Flemming died in 1908 and two months later, on 12 December 1908, Fischer married Clutsam. They had shared the stage in Sydney at Sherwin's 1888 farewell concert series, the extensive concert tour which followed, then in London, when Fischer, Sherwin and Clutsam frequently appeared together.
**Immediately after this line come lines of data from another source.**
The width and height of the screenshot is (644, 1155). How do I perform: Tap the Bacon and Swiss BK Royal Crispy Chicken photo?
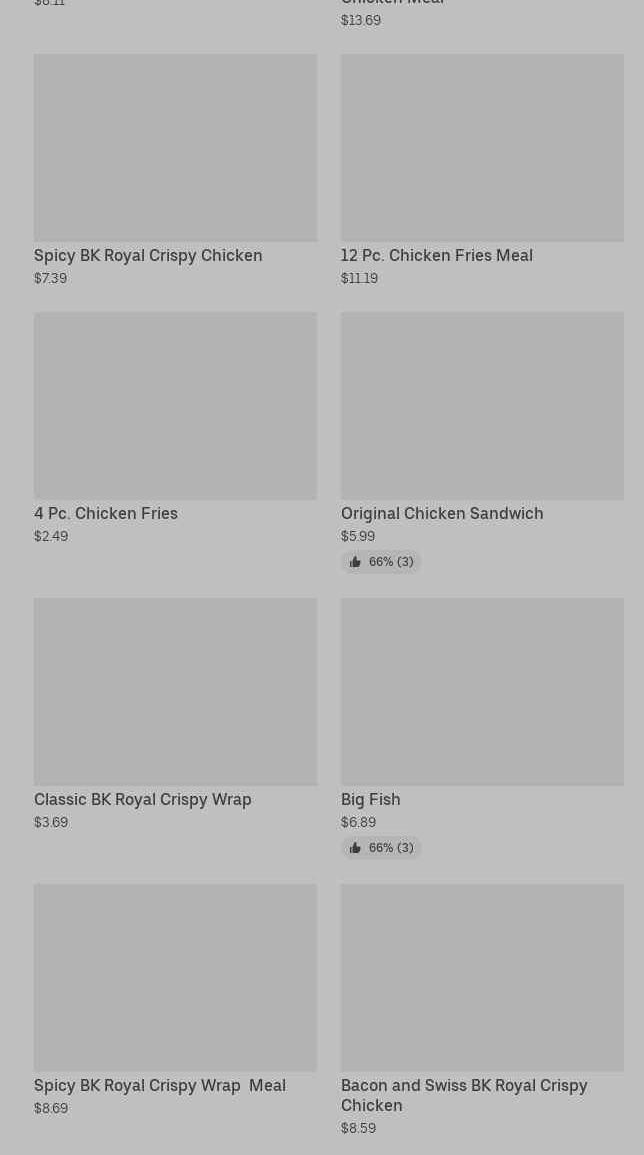(x=482, y=977)
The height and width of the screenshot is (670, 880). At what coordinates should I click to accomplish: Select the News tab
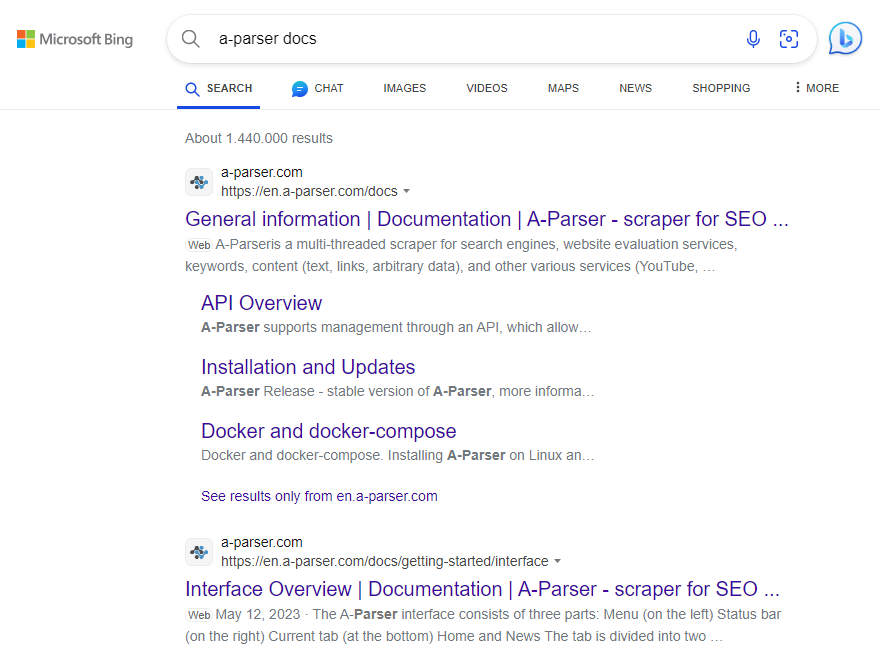[635, 88]
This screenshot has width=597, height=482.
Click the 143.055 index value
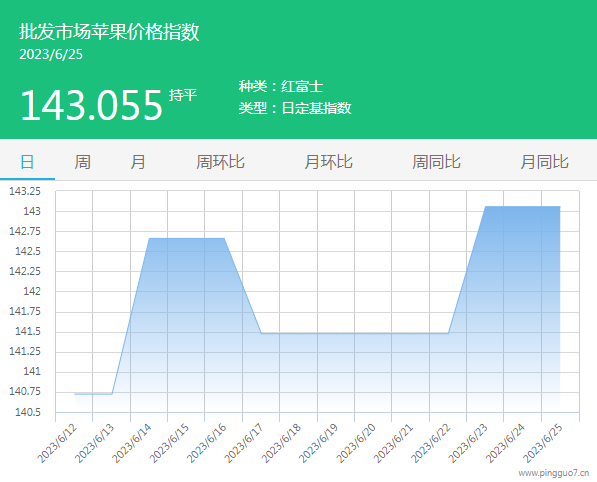[91, 105]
Apart from her other vocal qualities, Fischer was known for her command of the German language.

==Students==
Fischer's pupils include:
- Irene Ainslie of New Zealand
- Meta Buring
- Amy Castles
- her niece Elsa Fischer (died 1945), daughter of Hugo Fischer, professional name Elsa Stralia.
- Nora Long of Dunedin, New Zealand
- Eva Mylott, of Moruya, New South Wales
- Minnie Rayner of Perth, Western Australia, not to be confused with Minnie Rayner (1869–1941), the English actress.
- Elsie Rosslyn, singing teacher of Perth, Western Australia
She has one of several teachers of Ada Crossley, who headed a list of students, Misses Owen Chaplin, Cassie Crang, Grace Dalton, Maud Hatzfield, Annie Horrocks, Marion Tack, Tessie Kelly, Nora Long, Dorothea Loring, Beatrice Miranda, Jessie Neil, Minnie Rayner, Jessie Redpath, Enid Sass, and Fanny Wood who made Fischer the much-appreciated gift of an enamel-faced clock.

==Family==
Minna Pauline Fischer married the actor Herbert Flemming (1856 – 23 October 1908) in Melbourne on 28 May 1879. They had two sons before their amicable separation:
- Leonard Denman Flemming (29 April 1880 – 1946) married Wilma Berkeley c. October 1929 in London. Born in Adelaide, he settled in South Africa at age 15, became a farmer and author of Call of the Veldt (filmed in 1929), Fool of the Veldt, New Story of an African Farm and Fun of the Veldt. A Bard in the Backveld : Verse and Worse (1943); The Curious Continent and Other Stories (1941). She was an Australian singer in musical comedy, a protege of Dame Nellie Melba.
- Herbert Flemming (c. 1881 – 7 May 1915). As Captain Flemming of the 9th Bn. London Regiment (Queen Victoria's Rifles), he died from wounds received during the war of 1914–1918. Cited by some as Flemming's eldest son, however his headstone gives his age as 33 years.
She married again, to George Howard Clutsam in London on 12 December 1908.

Her sister Johanne Elisabeth Fischer (13 February 1856 – 17 July 1929), born in Tanunda, married Robert Homburg "Judge Homburg" (10 March 1848 – 23 March 1912) in Adelaide on 16 October 1882.

Her brother Otto Fischer (2 May 1862 – 14 January 1934), later known as Otto Fischer Sobell, born in Tanunda, was a bass-baritone noted for Wagnerian roles; was in 1883 first recipient of the Elder Scholarship. He married Mabel Burrows in Adelaide on 10 July 1889. They divorced in 1891.
He married again, to Agatha Scheper in Frankfurt, on 5 April 1893.
He married once more, to Viola (often Violet) Agnew in London, on 28 June 1913. They arrived in Sydney aboard Media in April 1915 as "Frank Sobell", with wife and son. He died at South Yarra, Victoria.